Keywords: Blood-brain-barrier; DNA damage response; Glioblastoma; Phenothiazine; Temozolomide; Tousled-like kinase-1.

Fig. 1

(a) Overview of generation of TMZ-resistant GBM Cells in this study. LN229 and LN18 cells were intermittently treated with increasing concentrations of TMZ (50–200 µM). (b) A clonogenic assay was performed to assess if the LN229 cells grown intermittently in an increasing TMZ media have acquired resistance, LN18 cells were used as control. (C) Quantification of colony formation assay.

Fig. 2

(a) Morphology of LN229 and LN229-TMZ-R cells observed under confocal and bright-field microscope. Cells are stained with DAPI and β-catenine. Quantification of cell length shows a two-fold increase in cell length. (b) Immunoblot images and quantification of E-M markers show an increase in epithelial markers and a decrease in mesenchymal markers. Statistical significance was determined by student’s t-test, *p < 0.05, **p < 0.01, ***p < 0.0001 compared to the control group (n = 3, independent replicates).

Fig. 3

(a) Western blot analysis shows an increase in the level of TLK1 and its splice variant TLK1b along with p-Nek1 in LN229 TMZ-R compared to LN229 TMZ-S cells.
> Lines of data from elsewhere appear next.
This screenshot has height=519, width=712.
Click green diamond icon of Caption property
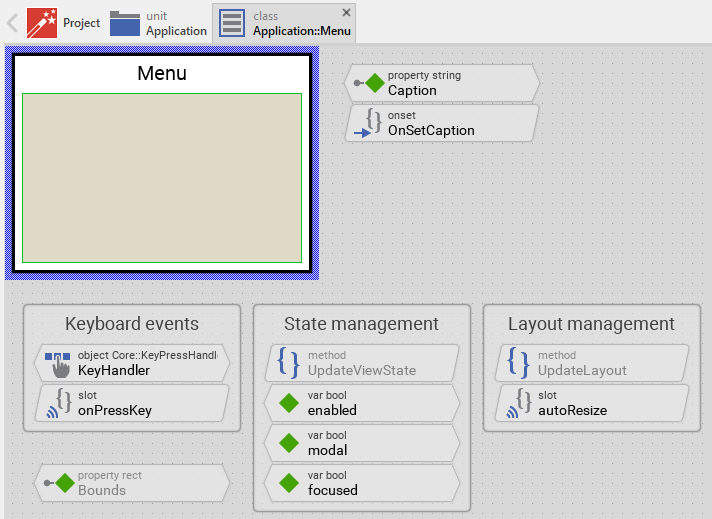pyautogui.click(x=375, y=83)
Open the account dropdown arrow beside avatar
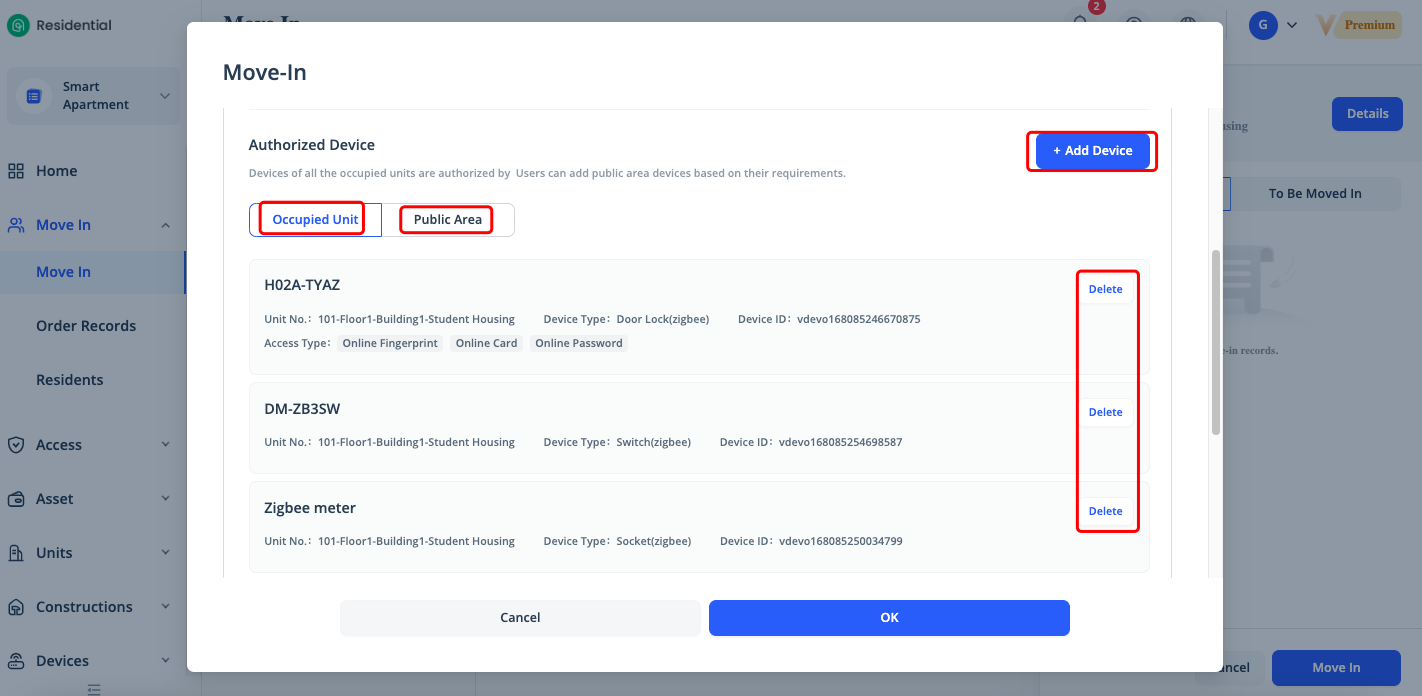The image size is (1422, 696). click(1292, 25)
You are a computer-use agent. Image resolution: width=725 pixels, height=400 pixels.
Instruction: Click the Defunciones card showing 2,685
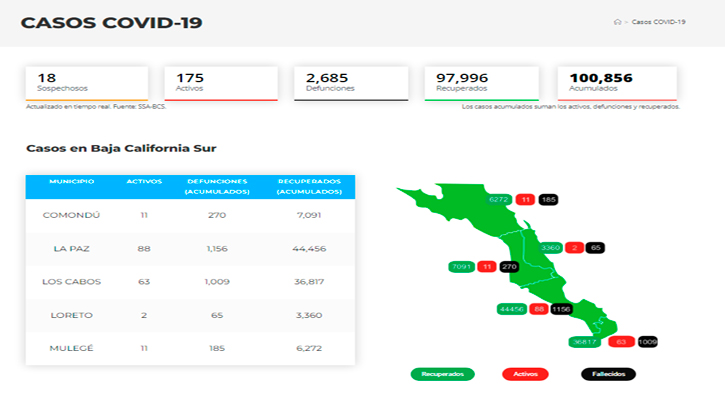point(350,82)
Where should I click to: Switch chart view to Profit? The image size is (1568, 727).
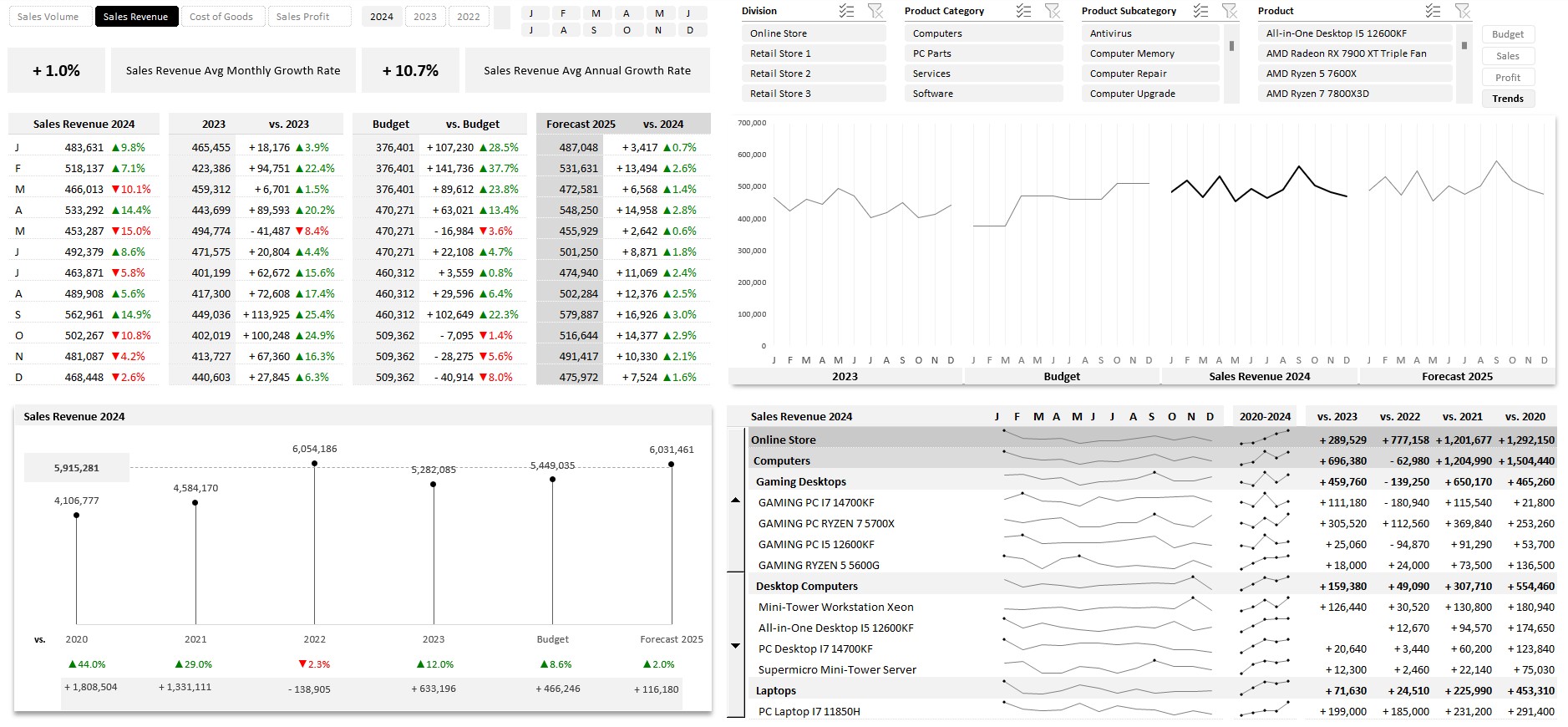tap(1507, 78)
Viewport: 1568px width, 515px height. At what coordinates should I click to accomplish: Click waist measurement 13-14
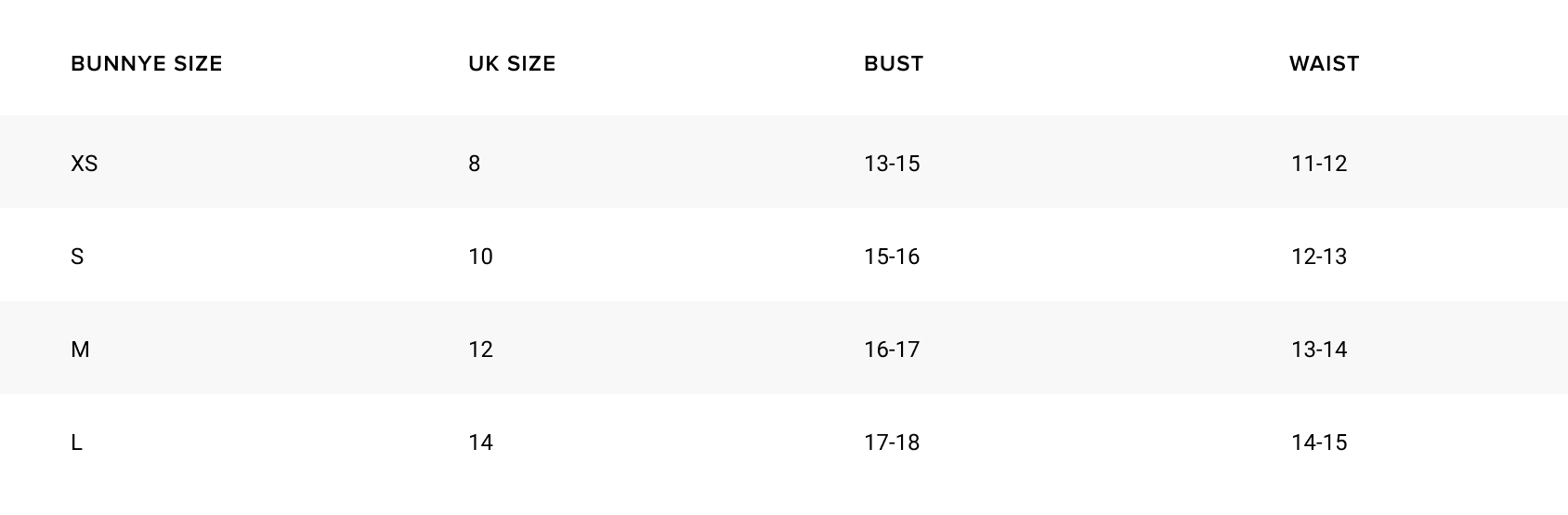point(1319,350)
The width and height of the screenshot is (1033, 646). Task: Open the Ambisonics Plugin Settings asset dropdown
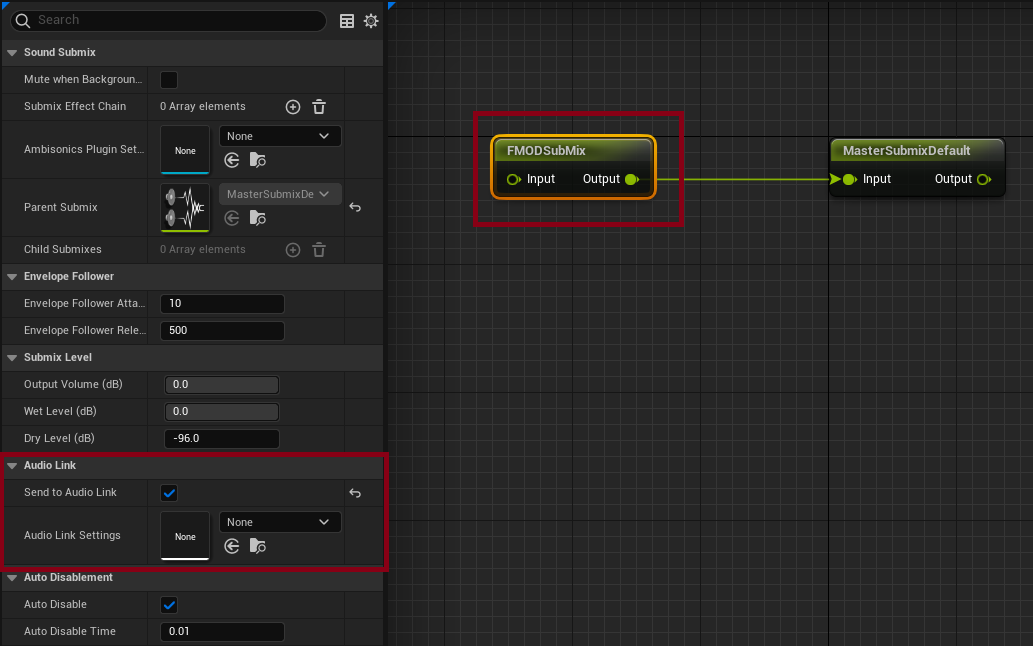(x=280, y=136)
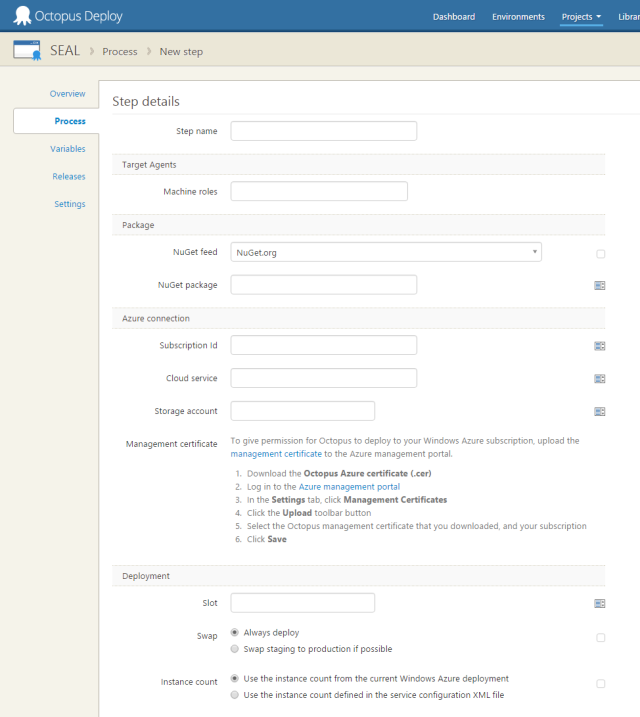
Task: Toggle the checkbox in the Swap row
Action: point(601,637)
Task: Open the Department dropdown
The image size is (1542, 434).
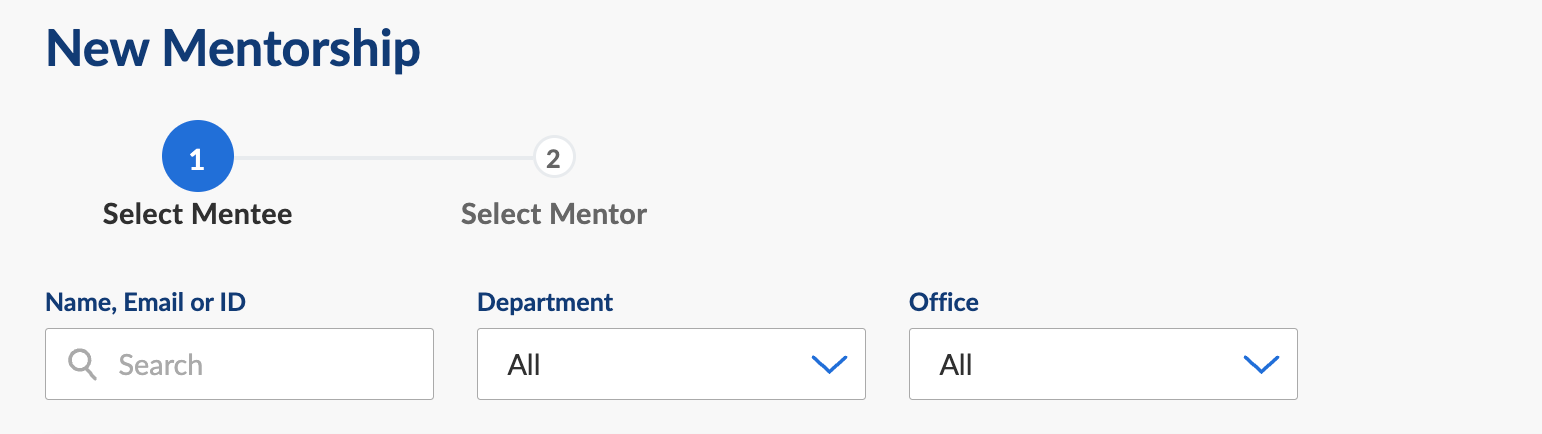Action: coord(671,364)
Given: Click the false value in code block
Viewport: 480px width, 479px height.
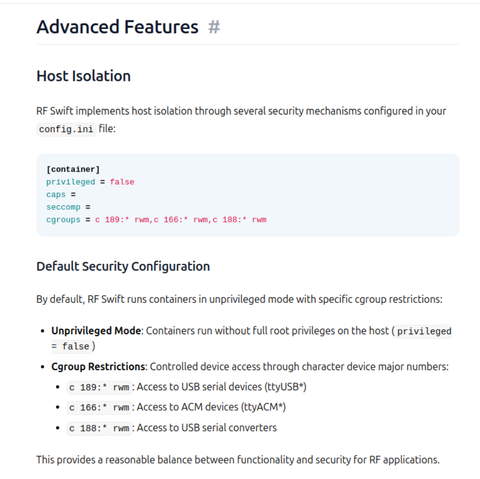Looking at the screenshot, I should 122,182.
Statistical significance was determined by student’s t-test, *p < 0.05, ***p < 0.001, compared to the control group (n = 2, independent replicates). (b) LN229 TMZ-R cell showing a decrease in cell viability in response to J54. On the other hand, no significant cytotoxicity was observed against TMZ, even at 100µM TMZ concentration. Statistical significance was determined by student’s t-test, **p < 0.01 compared to the control group (n = 3, independent replicates). (c) Representative images of cell colonies formed in untreated control and cells treated with increasing concentrations of J54 compared. Statistical significance was determined one-way ANOVA, ****p < 0.0001, compared to the untreated control (n = 3, independent replicates).

Fig. 4

(a) Western blot analysis demonstrating a dose-dependent decrease in the phosphorylation levels of TLK1 substrate, namely, NEK1 (p-NEK1) and RAD9 (p-RAD9) in response to J54 treatment. Statistical significance was determined by one-way ANOVA, **p < 0.01, ***p < 0.001, compared to the untreated control (n = 3, independent replicates). (b) Immunocytochemistry analysis demonstrating an increase in the γH2AX levels in response to J54. Statistical significance was determined one-way ANOVA, **p < 0.01, compared to the untreated control (n = 3, independent replicates).

Fig. 5

Representative images of live and dead staining using propidium iodide (PI) and Hoechst stain in untreated control cells and J54 treated cells. Cells treated with J54 demonstrate increased cell death as evidenced by the presence of red-stained dead cells (PI positive), which are significantly lower in the untreated control. Quantification of cell death reveals a significant increase in the percentage of dead cells in response to J54 treatment compared to the untreated control. Statistical significance was determined by Student’s t-test, ***p < 0.001, compared to the control group (n = 3, independent replicates).

Fig. 6

(a) The Figure shows the results of the wound healing assay performed on cell monolayers treated with J54. Representative images at t = 0 and t = 24 h reveal the inhibition of cell migration by J54. The wound gap closure is delayed in the presence of the J54, indicating its anti-migratory effect. (b) Transwell Invasion Assay demonstrating the anti-invasive property of J54. The upper chamber was coated with a geltrex, and cells treated with J54 were placed inside. J54 exhibited a notable reduction in cell invasion through the geltrex, as indicated by the reduced number of invaded cells in the lower chamber. Statistical significance was determined by student’s t-test, **p < 0.01, ***p < 0.001, compared to the control group (n = 3, independent replicates).